Mehr als eine Booleanvariable, welche dann in einer if-Bedingung abgefragt wird, fällt mir dazu jetzt leider auch nicht ein, d.h. du hättest dann 2 mögliche drawLine()-Aufrufe.


----------



## BloodyNewbie (6. Juli 2010)

habe mal kurz in die api geschaut...:

http://java.sun.com/j2se/1.4.2/docs/api/java/awt/Graphics2D.html

die rotate-Methode funktioniert nicht?


----------



## HonniCilest (7. Juli 2010)

Ich weiß nicht, probiers aus.


----------



## SPiKEe (8. Juli 2010)

die rotate-methode von Graphics2D bezieht sich soweit ich weis auf ein Graphics-objekt ... und damit auf genau das objekt auf das diese linie drauf gezeichnet wurde ...
das heißt du würdest nicht nur die linie drehen sondern das gesamte darunterliegen Graphics-objekt ...
wenn ich mich irre einfach mal bescheid sagen =)


----------



## DarthShader (8. Juli 2010)

Die Methode "*Graphics2D.rotate(double theta)*" hilft dabei.

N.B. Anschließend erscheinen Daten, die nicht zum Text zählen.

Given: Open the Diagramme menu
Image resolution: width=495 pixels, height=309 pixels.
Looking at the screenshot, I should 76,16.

Die Methode bildet eine entsprechende Transformationsmatrix und multipliziert diese mit der aktuellen Transformationsmatrix - das ist einfache lineare Algebra und die Basis für affine Transformationen.

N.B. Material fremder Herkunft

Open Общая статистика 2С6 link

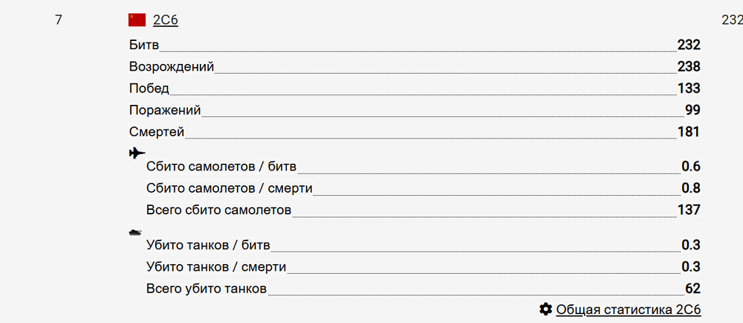(x=629, y=310)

Java2D kann damit sehr gut umgehen und bietet viele grundlegende Features, um so ziemlich alles (2D) zu zeichnen, was man will.

Wenn Du nun nicht möchtest, dass nachfolgende Zeichenoperationen auch gedreht werden, musst Du eben nach dem Linienzeichnen wieder "*Graphics2D.rotate(double theta)*" wieder aufrufen, um die Drehung rückgängig zu machen (mit entsprechendem negativen Wert).

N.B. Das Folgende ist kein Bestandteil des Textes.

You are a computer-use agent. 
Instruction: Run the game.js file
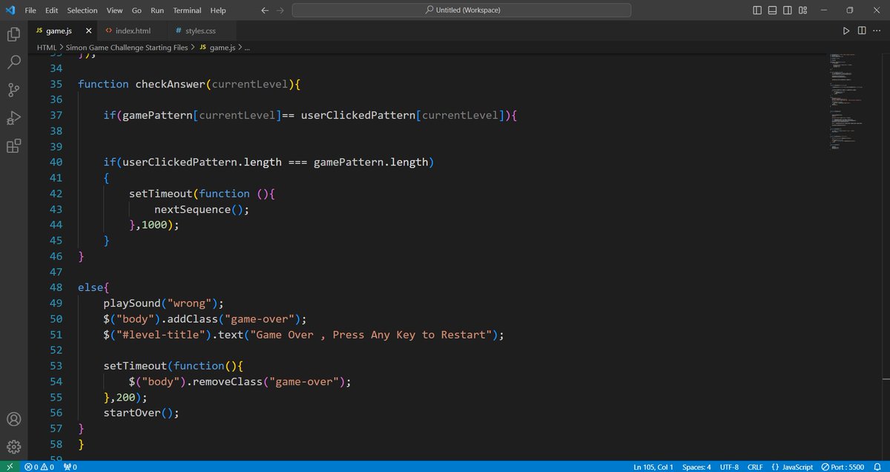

Eine Alternative ist, eine Kopie des Graphics Objektes vor dem Zeichnen zu machen, z.B. mit "*Graphics2D g2d = (Graphics2D)gc.create();*", dann kannst Du das "rotate" darauf anwenden, aber nachfolgende, nicht auf der Kopie des Graphics-Objektes basierende Operationen, werden davon nicht beeinflusst (jedes Graphics-Objekt hat seine eigene Transformationsmatrix intern).


----------